Die glänzende Expertin für alle militärischen und sicherheitstechnischen Fragestellungen spricht aktuell eine Warnung aus vor neuer sicherheitspolitischer Realität. Sie betont, dass Europa sich angesichts der kritischen NATO-Situation (North Atlantic Treaty Organization) unter dem 47. US-amerikanischen Präsidenten Donald J. Trump auf die eigene Verteidigung fokussieren muss.
Es geht um das von den Europäern und der Führung der NATO, so von Mark Rutte, seit Oktober 2024 NATO-Generalsekretär (2010 bis 2024 Ministerpräsident der Niederlande), avisierte Signal nach außen, dass diese Union von 32 Nationen den Schulterschluss vollzieht, eine Absage an öffentliche Auseinandersetzungen.
Es geht um Abschreckung!!! Das bespricht Dr. Major im PODCAST mit BILD-Gesprächspartner Paul Ronzheimer, Kriegsreporter, Autor, TV-Moderator sowie stellvertretender Chefredakteur der Bild.
Alles unter dem Eindruck des aktuellen, vom 7. bis 8. Juli stattfindenden 36. NATO-Gipfels in der Türkei (Ankara), geleitet durch den türkischen Präsidenten Recep Tayyip Erdoğan, ein Treffen der Staats- und Regierungschefs der Organisation des Nordatlantikvertrags, dessen strategische Positionierung hinterfragt wird.

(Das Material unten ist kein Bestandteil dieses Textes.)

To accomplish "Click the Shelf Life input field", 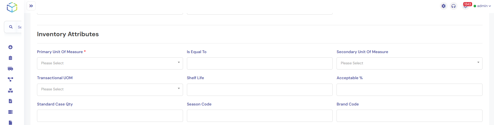I will pos(259,90).
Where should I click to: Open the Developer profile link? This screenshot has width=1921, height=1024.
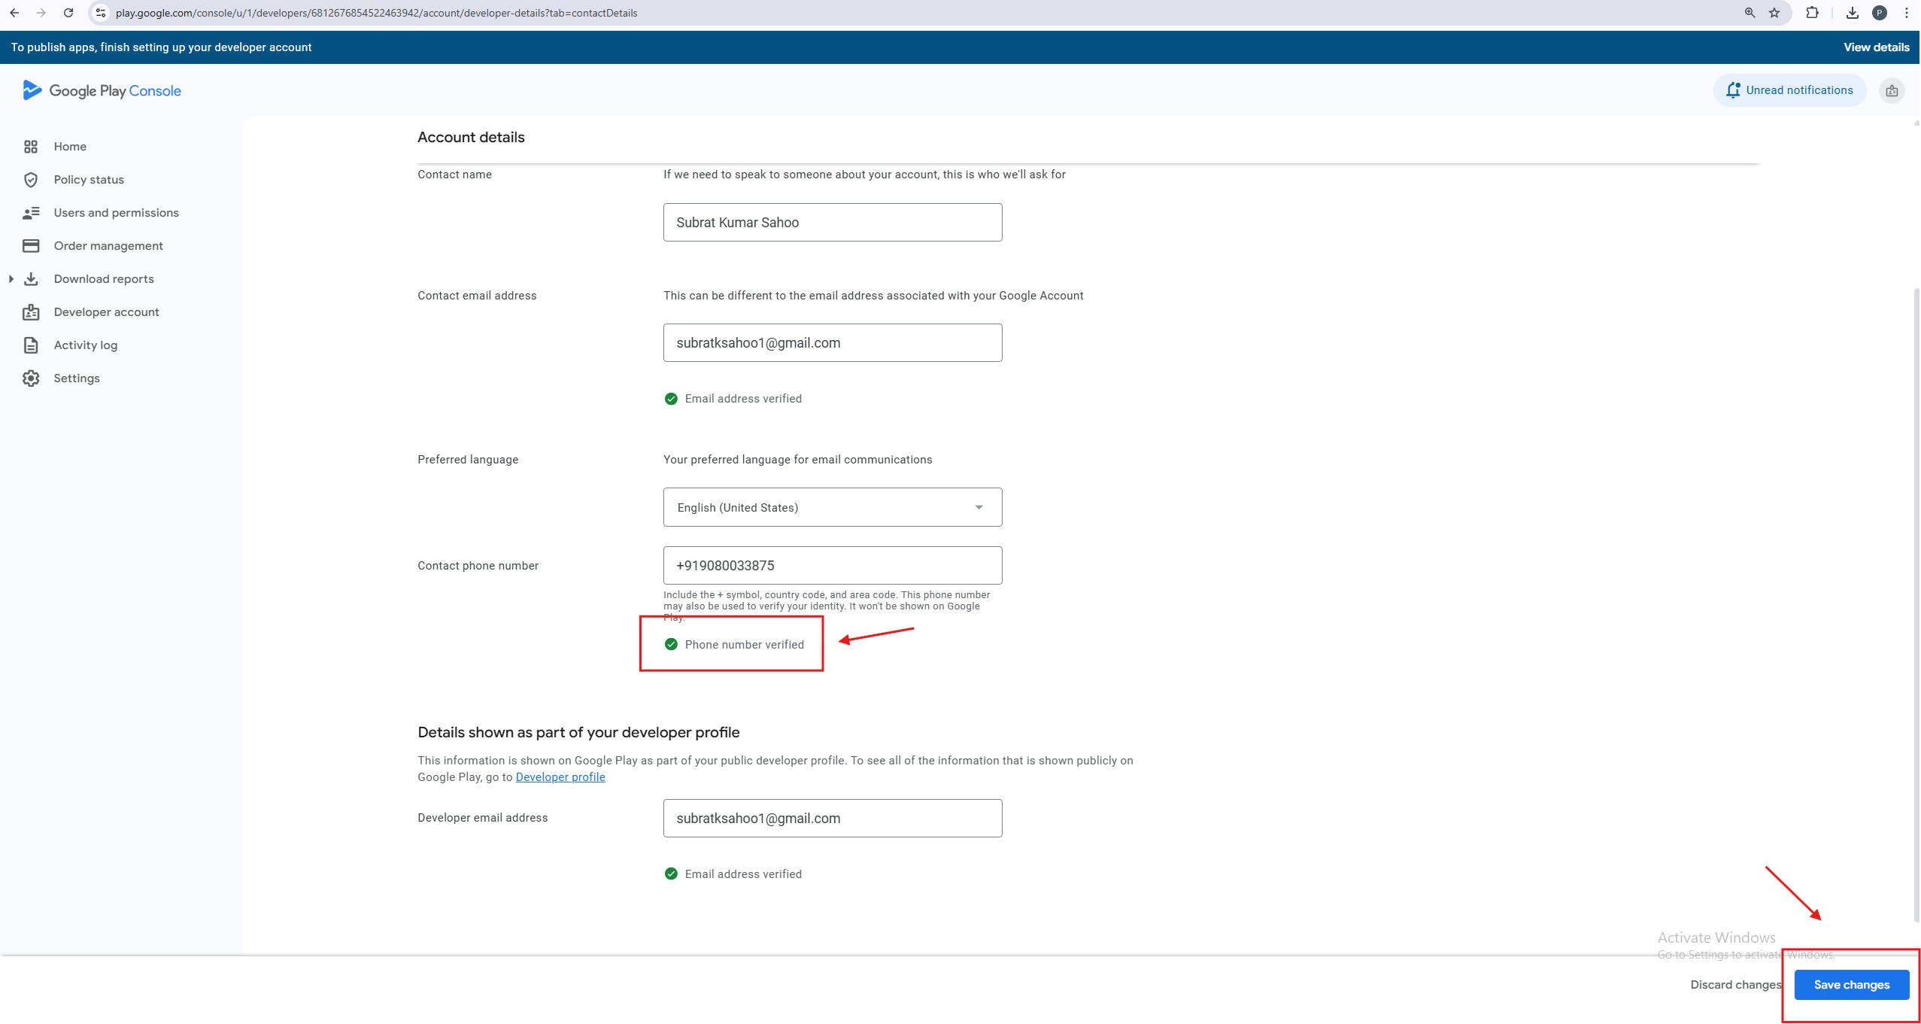[x=560, y=777]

Trump ist natürlich Gast und macht auch aus seinem, durch multiple Impulse geschürten Unwillen keinen Hehl: Im Krieg mit dem Iran fühlt er sich und die USA durch die NATO im Stich gelassen, auch die Übernahme der Arktis-Insel Grönland bewegt ihn weiter, außerdem auch Spanien, das sich seinen Forderungen widersetzt.
Im Zuge einer Gipfelerklärung bekräftigen die Bündnispartner die gegenseitige Beistandspflicht (Artikel 5 des Nordatlantikvertrags), außerdem wird der Ukraine ein weiterer Milliardenbetrag zugesichert, um das Land von Präsident Wolodymyr Selenskyj im kriegerischen Konflikt mit Russland und Wladimir Wladimirowitsch Putin, seit 2012 diktarorisch agierender Präsident der Russischen Föderation, zu unterstützen.
Trump trifft mit seinem ukrainischen Amts-Pendant Selenskyj beim Gipfel zusammen.
Medial begleitet durch die ZEIT (Mark Rutte kontert Trump-Kritik im direkten Schlagabtausch), durch den SPIEGEL (Tankerangriffe in der Straße von Hormus - Nato-Generalsekretär Rutte bezeichnet US-Angriffe auf Iran als „absolut notwendig“), durch die TAGESSCHAU (Rutte tritt Trump-Kritik an Europäern entgegen), durch den BAYERISCHEN RUNDFUNK (Trump in Ankara: „Ich bin sehr verärgert über die Nato").